-- GOAL OF THE EXERCISE --
Write out the data exactly from its first line onward, ending with the line in which "[FCA/Stellantis Secure Gateway" appears.

Segment Start: RECORD EXTRACTS

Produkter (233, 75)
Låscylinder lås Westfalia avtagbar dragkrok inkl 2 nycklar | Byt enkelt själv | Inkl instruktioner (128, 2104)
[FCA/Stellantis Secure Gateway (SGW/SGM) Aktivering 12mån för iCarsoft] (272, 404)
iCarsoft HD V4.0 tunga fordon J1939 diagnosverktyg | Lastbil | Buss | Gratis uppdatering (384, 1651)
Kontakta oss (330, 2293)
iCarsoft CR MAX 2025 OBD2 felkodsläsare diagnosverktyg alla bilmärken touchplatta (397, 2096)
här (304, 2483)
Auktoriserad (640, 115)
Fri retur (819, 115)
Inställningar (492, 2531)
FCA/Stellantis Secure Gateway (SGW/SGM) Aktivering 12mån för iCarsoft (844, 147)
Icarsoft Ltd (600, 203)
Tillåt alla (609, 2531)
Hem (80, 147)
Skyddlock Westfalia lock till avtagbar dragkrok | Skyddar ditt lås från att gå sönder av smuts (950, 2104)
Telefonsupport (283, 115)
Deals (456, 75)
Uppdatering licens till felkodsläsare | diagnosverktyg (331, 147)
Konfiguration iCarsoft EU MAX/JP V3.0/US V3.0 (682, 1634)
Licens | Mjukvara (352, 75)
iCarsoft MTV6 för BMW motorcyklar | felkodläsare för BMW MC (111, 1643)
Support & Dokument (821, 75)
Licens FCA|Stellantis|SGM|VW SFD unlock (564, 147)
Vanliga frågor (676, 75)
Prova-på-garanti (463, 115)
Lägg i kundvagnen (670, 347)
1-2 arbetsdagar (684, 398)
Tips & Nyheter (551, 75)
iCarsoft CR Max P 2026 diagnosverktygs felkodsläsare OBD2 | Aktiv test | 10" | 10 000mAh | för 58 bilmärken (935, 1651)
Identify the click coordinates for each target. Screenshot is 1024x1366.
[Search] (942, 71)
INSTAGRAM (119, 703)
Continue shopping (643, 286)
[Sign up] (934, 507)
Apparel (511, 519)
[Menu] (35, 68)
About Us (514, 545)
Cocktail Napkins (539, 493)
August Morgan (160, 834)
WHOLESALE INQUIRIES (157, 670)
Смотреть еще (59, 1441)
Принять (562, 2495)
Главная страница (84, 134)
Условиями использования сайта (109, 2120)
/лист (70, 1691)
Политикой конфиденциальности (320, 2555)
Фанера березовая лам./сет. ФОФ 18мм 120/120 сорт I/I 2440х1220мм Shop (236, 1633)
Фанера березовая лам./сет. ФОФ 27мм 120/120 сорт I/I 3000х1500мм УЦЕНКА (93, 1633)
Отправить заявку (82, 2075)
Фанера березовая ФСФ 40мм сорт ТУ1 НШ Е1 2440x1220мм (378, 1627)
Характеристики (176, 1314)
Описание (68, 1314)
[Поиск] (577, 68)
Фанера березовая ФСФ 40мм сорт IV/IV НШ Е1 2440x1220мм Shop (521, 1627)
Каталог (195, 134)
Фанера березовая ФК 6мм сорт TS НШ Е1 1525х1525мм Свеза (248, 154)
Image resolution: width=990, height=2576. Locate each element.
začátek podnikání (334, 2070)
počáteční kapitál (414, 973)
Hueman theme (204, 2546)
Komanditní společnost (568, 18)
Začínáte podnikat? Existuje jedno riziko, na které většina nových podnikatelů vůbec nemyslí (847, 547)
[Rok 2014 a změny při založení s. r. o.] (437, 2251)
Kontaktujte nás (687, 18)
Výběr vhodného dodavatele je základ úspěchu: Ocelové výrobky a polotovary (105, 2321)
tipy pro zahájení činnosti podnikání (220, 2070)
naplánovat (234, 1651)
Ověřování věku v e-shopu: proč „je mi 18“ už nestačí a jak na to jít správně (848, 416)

Segment End: RECORD EXTRACTS

-- EXERCISE RESPONSE --
Produkter (233, 75)
Låscylinder lås Westfalia avtagbar dragkrok inkl 2 nycklar | Byt enkelt själv | Inkl instruktioner (128, 2104)
[FCA/Stellantis Secure Gateway (SGW/SGM) Aktivering 12mån för iCarsoft] (272, 404)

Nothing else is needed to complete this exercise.